Muscle recovery and carbohydrate restoration can both be accommodated by post workout food choices, but only if the right foods are eaten within about one hour. This is often called the “recovery window”, and for a variety of reasons, about 60 minutes after a workout, this window seems to close. At that point, the body returns to its normal rhythms and any excess carbohydrates we take in are not burned but are stored as glycogen or body fat.
But before the one hour window passes, any quick-burning carbohydrates we take in contribute directly to the recovery process, and the proteins we eat directly impact the healing of overtaxed muscle tissue.
So right after our workout ends, it’s a good idea to reach for a meal that offers plenty of unprocessed, easily burnable carbohydrates. Catch your breath, and then have an English muffin. Put a little peanut butter on the muffin to add necessary protein. An egg sandwich can offer the same mix of lean protein and carbs. Cooked pasta, rice, and oatmeal are also excellent choices.
Protein is important during the recovery window, but be careful not to tip the balance toward protein and away from carbs, or you’ll miss out on essential energy absorption. Too much protein can also slow the process of rehydration, which is another vital aspect of recovery.

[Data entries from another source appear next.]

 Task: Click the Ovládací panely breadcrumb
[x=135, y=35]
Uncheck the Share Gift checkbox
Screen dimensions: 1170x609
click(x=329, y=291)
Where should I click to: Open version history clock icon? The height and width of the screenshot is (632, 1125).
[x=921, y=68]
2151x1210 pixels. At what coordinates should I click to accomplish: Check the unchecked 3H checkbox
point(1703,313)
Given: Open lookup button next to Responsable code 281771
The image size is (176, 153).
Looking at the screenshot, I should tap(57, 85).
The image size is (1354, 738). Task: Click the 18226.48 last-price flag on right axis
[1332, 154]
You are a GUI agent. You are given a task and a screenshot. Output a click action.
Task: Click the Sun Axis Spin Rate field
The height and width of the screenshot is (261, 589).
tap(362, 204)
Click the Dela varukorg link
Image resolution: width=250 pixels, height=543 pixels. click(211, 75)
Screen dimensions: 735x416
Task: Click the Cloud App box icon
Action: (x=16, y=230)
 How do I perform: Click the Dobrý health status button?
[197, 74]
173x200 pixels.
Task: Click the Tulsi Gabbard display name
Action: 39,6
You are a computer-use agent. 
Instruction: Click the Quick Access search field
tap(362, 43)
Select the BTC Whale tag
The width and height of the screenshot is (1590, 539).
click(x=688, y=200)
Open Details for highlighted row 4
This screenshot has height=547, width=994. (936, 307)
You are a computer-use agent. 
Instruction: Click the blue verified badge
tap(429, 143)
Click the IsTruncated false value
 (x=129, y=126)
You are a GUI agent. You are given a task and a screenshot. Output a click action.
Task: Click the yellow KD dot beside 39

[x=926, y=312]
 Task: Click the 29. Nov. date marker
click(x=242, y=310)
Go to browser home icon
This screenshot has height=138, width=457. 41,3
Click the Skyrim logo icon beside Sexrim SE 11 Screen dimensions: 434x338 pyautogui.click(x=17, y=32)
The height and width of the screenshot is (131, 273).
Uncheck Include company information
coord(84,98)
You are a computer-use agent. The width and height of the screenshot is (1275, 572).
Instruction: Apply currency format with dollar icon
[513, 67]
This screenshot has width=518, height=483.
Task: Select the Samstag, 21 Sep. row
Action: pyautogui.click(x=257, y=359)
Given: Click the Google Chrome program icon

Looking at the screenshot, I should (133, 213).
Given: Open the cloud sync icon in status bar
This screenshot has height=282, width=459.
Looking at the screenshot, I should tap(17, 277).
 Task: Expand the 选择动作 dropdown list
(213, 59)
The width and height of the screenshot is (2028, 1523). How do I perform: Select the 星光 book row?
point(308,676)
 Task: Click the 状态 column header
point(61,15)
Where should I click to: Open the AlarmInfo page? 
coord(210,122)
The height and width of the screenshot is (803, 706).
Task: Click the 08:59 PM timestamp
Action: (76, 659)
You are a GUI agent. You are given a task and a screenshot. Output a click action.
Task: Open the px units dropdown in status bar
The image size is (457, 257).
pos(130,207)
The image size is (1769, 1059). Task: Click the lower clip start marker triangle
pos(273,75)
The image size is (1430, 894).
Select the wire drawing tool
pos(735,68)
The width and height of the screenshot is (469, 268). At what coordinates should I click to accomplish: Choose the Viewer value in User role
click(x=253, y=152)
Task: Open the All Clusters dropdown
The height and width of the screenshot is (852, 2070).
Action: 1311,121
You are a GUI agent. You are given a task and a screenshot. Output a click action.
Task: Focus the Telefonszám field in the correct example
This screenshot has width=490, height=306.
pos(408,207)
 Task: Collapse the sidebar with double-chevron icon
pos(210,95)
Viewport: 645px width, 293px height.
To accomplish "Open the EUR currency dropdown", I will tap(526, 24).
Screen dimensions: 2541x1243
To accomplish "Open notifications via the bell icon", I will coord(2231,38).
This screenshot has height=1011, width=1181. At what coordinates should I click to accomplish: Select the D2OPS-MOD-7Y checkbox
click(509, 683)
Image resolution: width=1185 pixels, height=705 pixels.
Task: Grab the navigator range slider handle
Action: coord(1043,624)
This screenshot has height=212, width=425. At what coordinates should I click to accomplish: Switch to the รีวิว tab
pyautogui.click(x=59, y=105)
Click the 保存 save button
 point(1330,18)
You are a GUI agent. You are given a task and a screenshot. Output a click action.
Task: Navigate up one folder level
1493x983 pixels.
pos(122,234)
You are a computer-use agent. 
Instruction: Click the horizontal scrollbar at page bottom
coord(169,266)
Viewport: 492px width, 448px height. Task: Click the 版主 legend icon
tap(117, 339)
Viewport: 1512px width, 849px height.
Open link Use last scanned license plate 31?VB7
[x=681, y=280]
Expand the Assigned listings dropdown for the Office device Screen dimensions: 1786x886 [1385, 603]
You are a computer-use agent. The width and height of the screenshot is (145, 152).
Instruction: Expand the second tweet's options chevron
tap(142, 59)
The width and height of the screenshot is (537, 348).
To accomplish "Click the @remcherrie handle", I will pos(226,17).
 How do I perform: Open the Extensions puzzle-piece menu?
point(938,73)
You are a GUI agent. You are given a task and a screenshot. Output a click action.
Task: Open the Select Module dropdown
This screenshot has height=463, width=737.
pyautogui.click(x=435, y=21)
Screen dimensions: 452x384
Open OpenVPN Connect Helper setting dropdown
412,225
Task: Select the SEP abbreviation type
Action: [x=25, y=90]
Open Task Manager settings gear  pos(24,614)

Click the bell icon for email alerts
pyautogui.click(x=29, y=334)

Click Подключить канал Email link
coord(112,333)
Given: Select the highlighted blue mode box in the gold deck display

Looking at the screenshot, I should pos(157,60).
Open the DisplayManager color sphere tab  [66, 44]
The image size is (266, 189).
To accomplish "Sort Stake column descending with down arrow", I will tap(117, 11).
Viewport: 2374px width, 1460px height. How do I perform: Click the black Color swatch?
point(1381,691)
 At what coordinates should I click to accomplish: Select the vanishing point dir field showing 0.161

In other words, a little peanut butter on a muffin is perfect, but don’t skip the muffin altogether and chow down on a steak. Think carbs first, then protein, then vitamins, minerals and other nutrients. Make sure the carbs you reach for are minimally processed and made from whole grains, and avoid simple sugars like cookies and cakes.
Fats should take a place at the very bottom of the list. Even though some fats and oils are essential to overall nutrition and optimal body function, fats contribute very little to the post recovery process and can actually slow and compromise the absorption of vital carbohydrate energy sources.
Carbohydrates for Fast Recovery: How Much?
As a general rule, your post workout carb intake should equal about one half gram of carbs per pound of body weight. So if you weigh 150 pounds, about 75 grams of healthy carbs consumed within the recovery window should be enough to repair damaged muscle tissue and promote rapid recovery of lost energy. This amounts to about one cup of cooked pasta. The carbs in your cup of pasta (or your bowl of oatmeal or English muffin) will replenish your glycogen reserves and mobilize insulin, the hormone responsible for delivering carbohydrates and amino acids to needy muscle cells.
If your workout falls on the lighter side, post workout carbohydrate intake isn’t quite as important, since you’re likely to take in plenty of carbohydrate energy from the regular meals you’ll be eating throughout the day. And no matter how intense your workout, more than a half gram of carbs per pound of body weight will probably be converted into stored energy or fat, so there’s no need to overload. But if you stay within the recommended amount, add a little bit of protein, avoid fats altogether, and get your recovery meal down the hatch within one hour, you’ll definitely feel a difference in your energy levels. You’ll also be better prepared for your next intense workout session whenever it happens.